8. A user fluid balance monitoring system, characterized in that, The monitoring system includes: The data acquisition module is used to acquire user body fluid status data collected by sensors in real time; the body fluid status data includes blood parameters, tissue fluid data and excretion data; The data calibration module is used to perform timestamp synchronization and drift correction on the user's body fluid state data to obtain a calibrated multimodal data stream; The state tensor construction module is used to construct the calibrated multimodal data stream into a three-dimensional fluid state tensor; An abnormal feature vector generation module is used to construct a dynamic equilibrium model of body fluids based on the three-dimensional body fluid state tensor, and to perform dynamic equilibrium analysis and anomaly detection to obtain an abnormal feature vector; the abnormal feature vector includes the level of body fluid imbalance and key abnormal parameters. An intervention level determination module is used to determine the intervention level based on the abnormal feature vector and fuzzy decision rules. The candidate intervention instruction generation module is used to generate a corresponding set of candidate intervention instructions based on a preset strategy library, according to the abnormal feature vector and the intervention level. The optimal intervention instruction determination module is used to input the candidate intervention instruction set into the body fluid dynamic balance model, predict the changes in the user's body fluid state after execution, and select the optimal intervention instruction based on the prediction results.

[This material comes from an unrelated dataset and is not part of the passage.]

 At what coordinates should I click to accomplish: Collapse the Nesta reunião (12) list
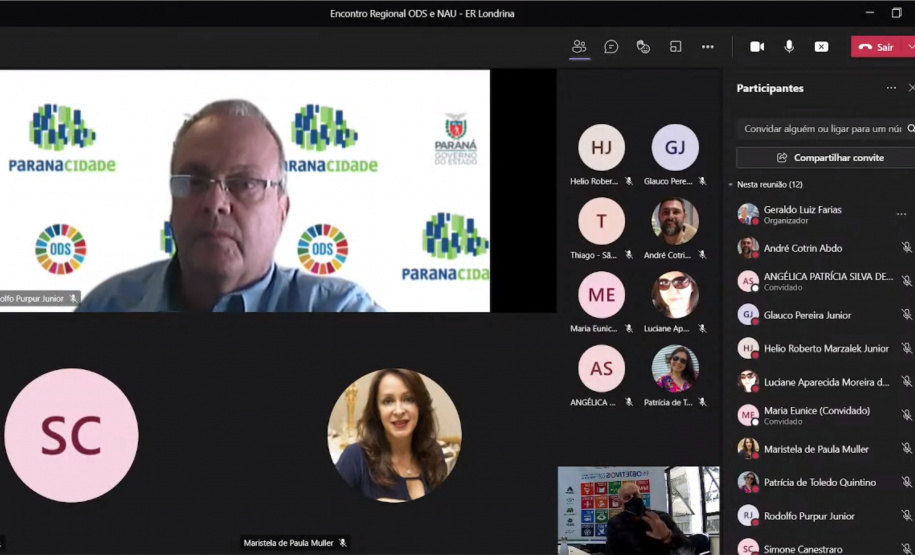click(x=731, y=185)
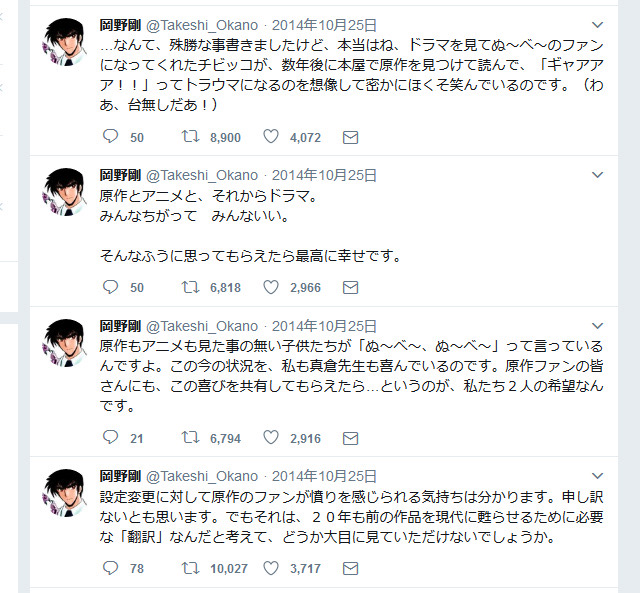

An intervention command driving module is used to drive the execution device corresponding to the optimal intervention command to adjust body fluid parameters.

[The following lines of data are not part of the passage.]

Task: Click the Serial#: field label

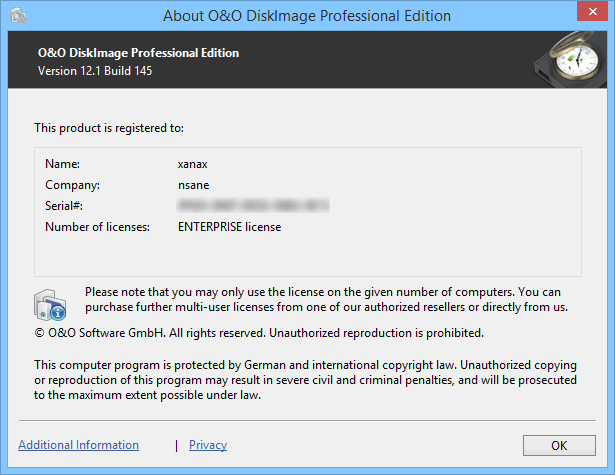Action: (x=65, y=206)
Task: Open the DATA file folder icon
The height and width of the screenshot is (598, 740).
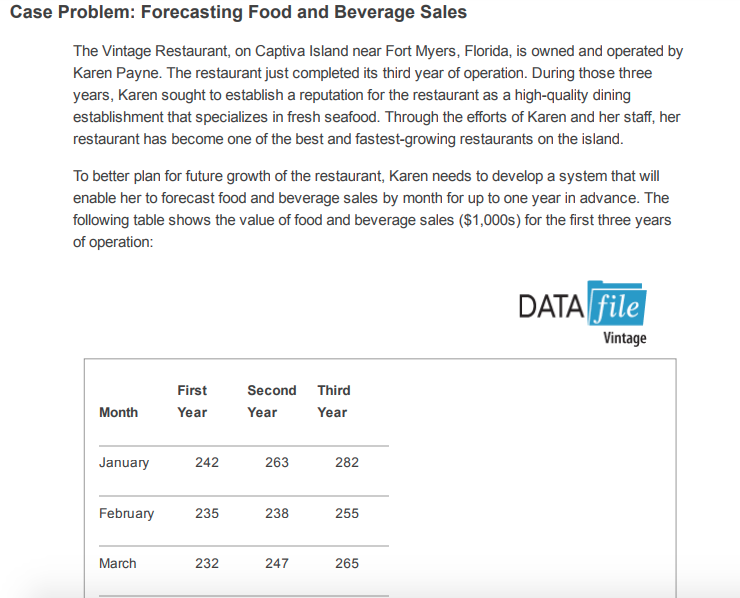Action: [x=617, y=303]
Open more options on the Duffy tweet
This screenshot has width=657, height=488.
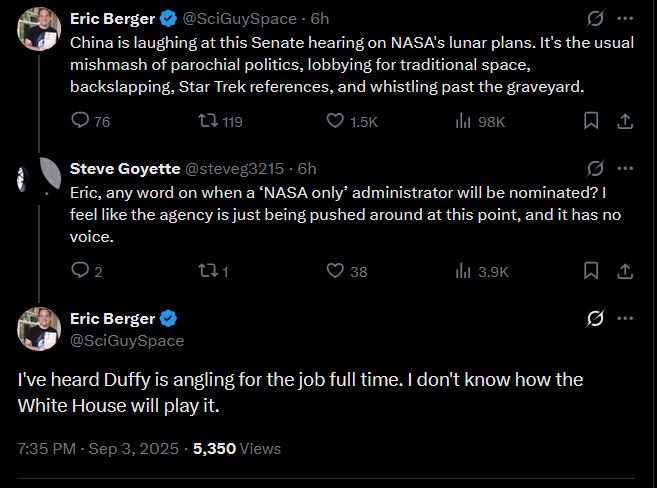(625, 319)
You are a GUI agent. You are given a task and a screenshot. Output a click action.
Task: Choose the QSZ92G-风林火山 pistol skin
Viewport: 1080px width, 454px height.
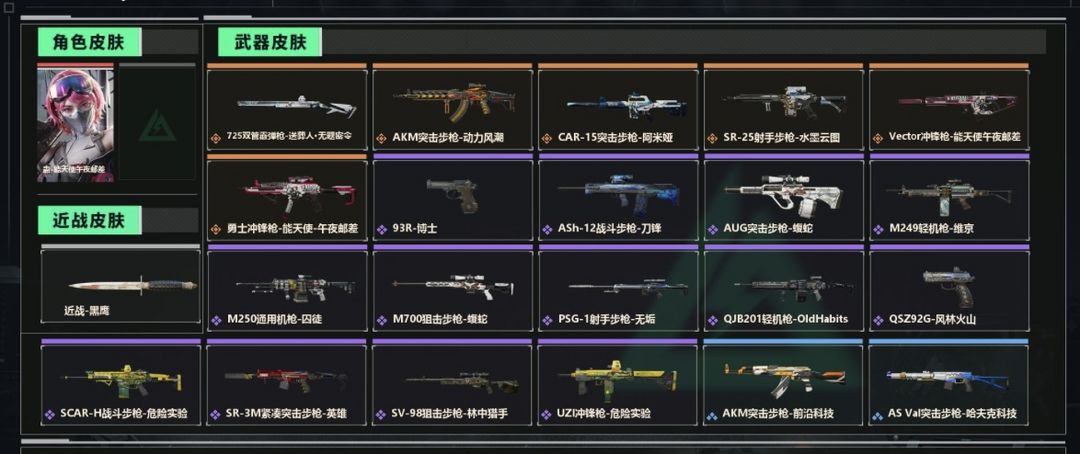pyautogui.click(x=949, y=289)
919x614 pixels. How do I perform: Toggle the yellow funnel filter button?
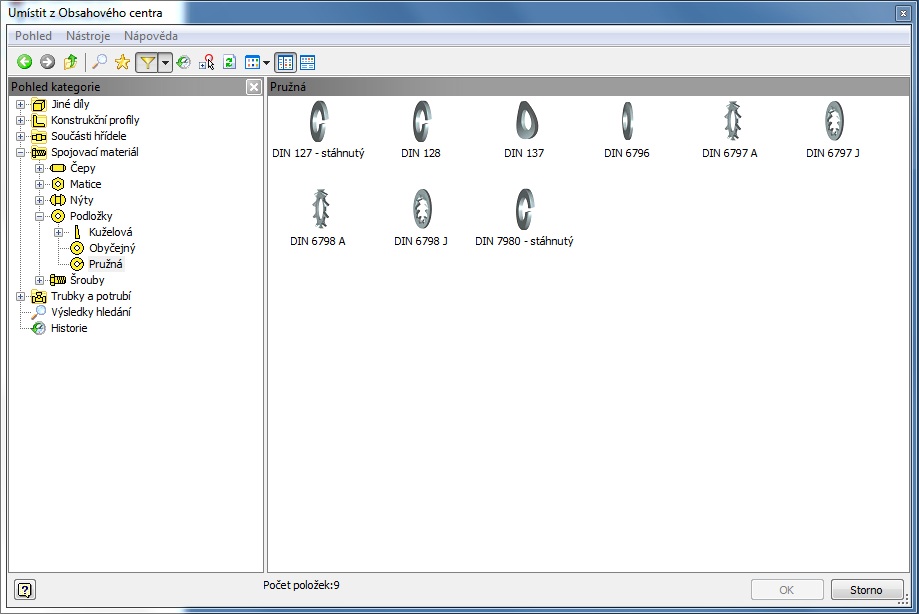point(147,62)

9. A computer device, characterized in that: The method includes a memory, a processor, and a computer program stored in the memory and executable on the processor, wherein the processor, when executing the program, implements the method as described in any one of claims 1 to 7.

10. A computer-readable storage medium, characterized in that: The computer program is stored that can be loaded by a processor and executed as described in any one of claims 1 to 7.